**Task objective**
Lines outside the range are not wanted. Give again exactly the lines between the line holding "You are a computer-use" and the line holding "Instruction: Click the", inclusive, from the listing below.

Exercise input Block Start

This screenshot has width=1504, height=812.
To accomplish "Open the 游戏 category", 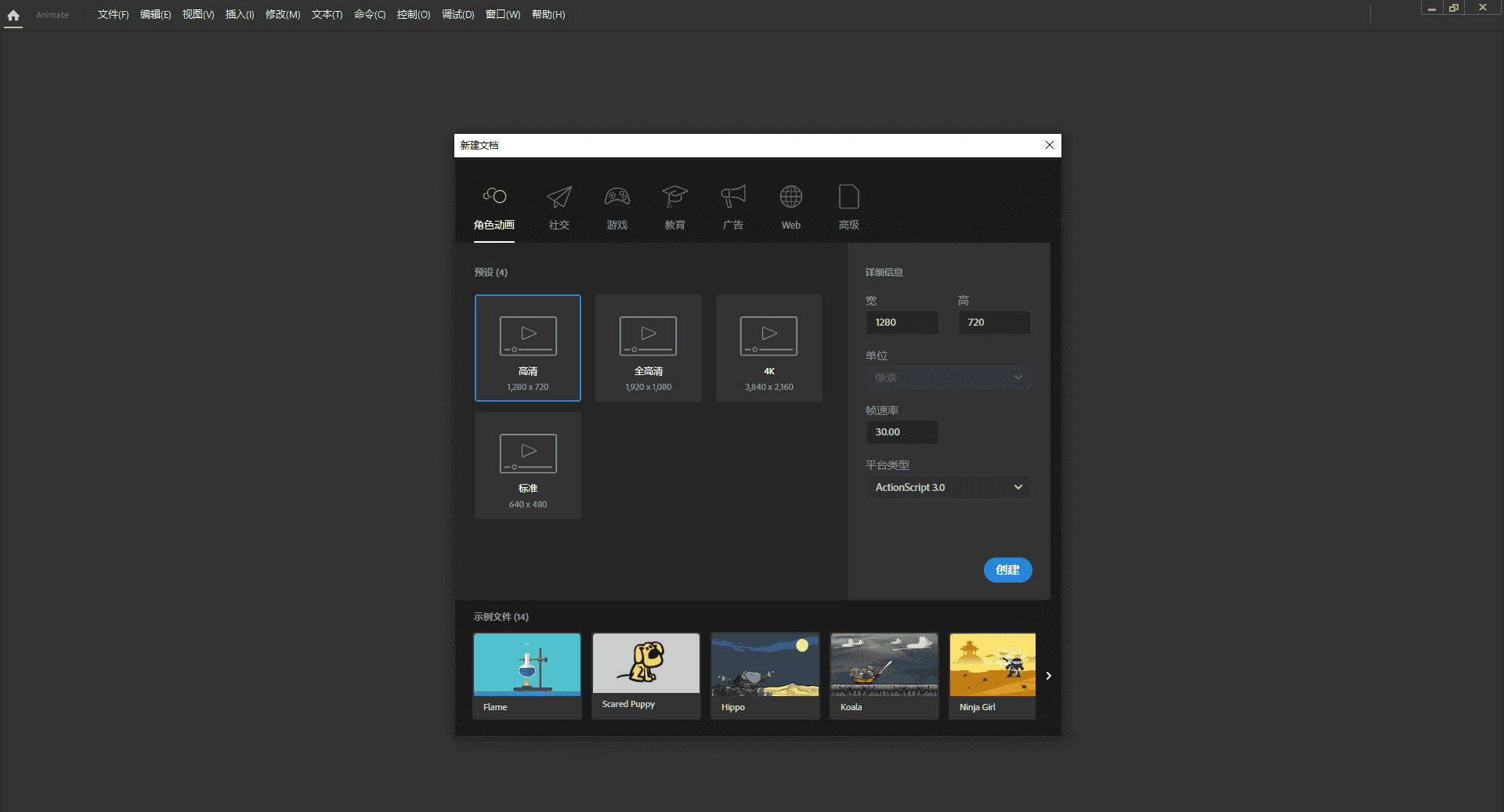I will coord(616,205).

Exercise input Block End
Exercise input Block Start

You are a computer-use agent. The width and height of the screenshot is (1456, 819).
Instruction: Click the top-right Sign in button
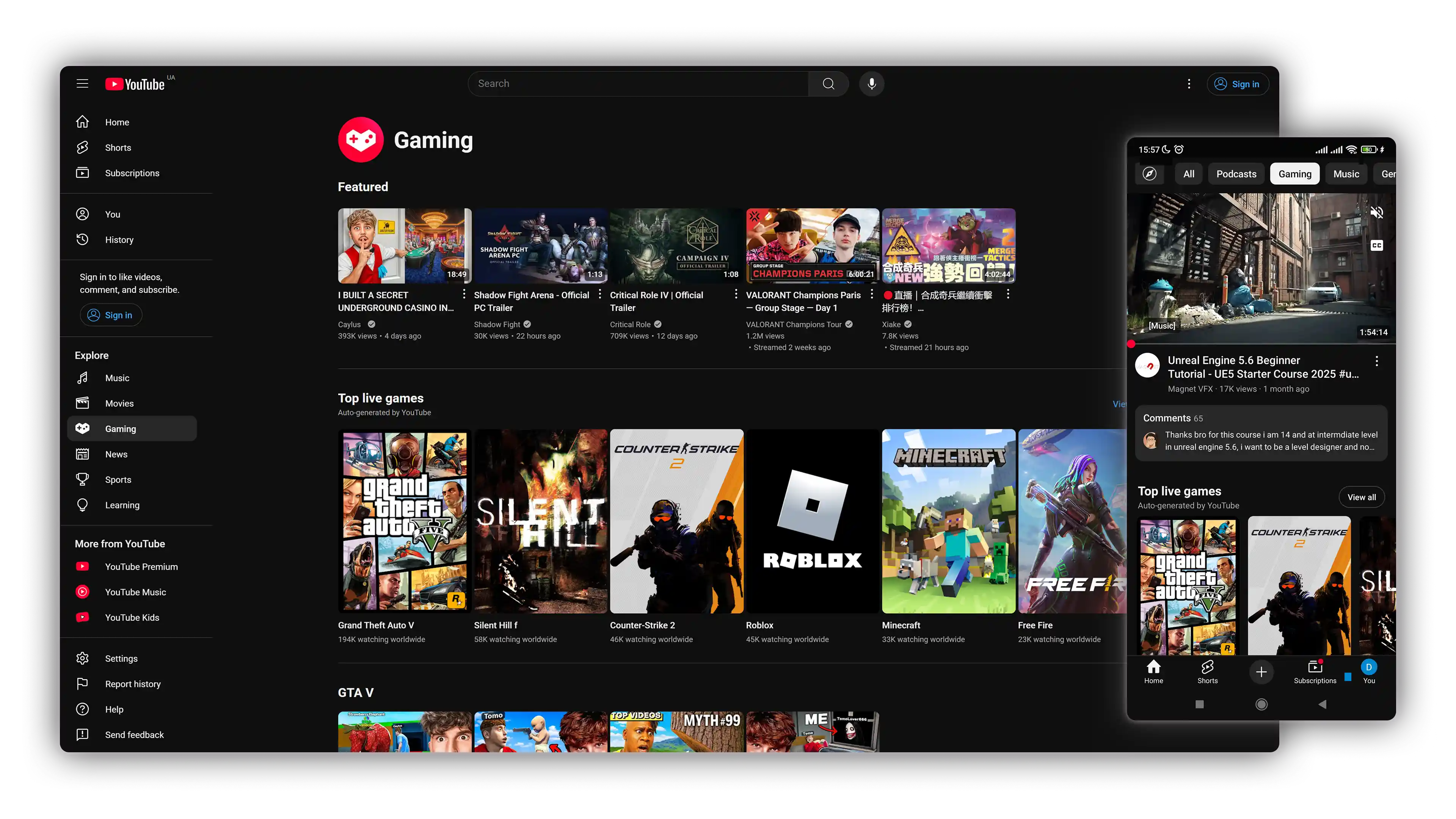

Exercise input Block End
Exercise input Block Start

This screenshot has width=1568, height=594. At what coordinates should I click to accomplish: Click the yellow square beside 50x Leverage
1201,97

Exercise input Block End

**Response**
You are a computer-use agent. The width and height of the screenshot is (1456, 819).
Instruction: Click the top-right Sign in button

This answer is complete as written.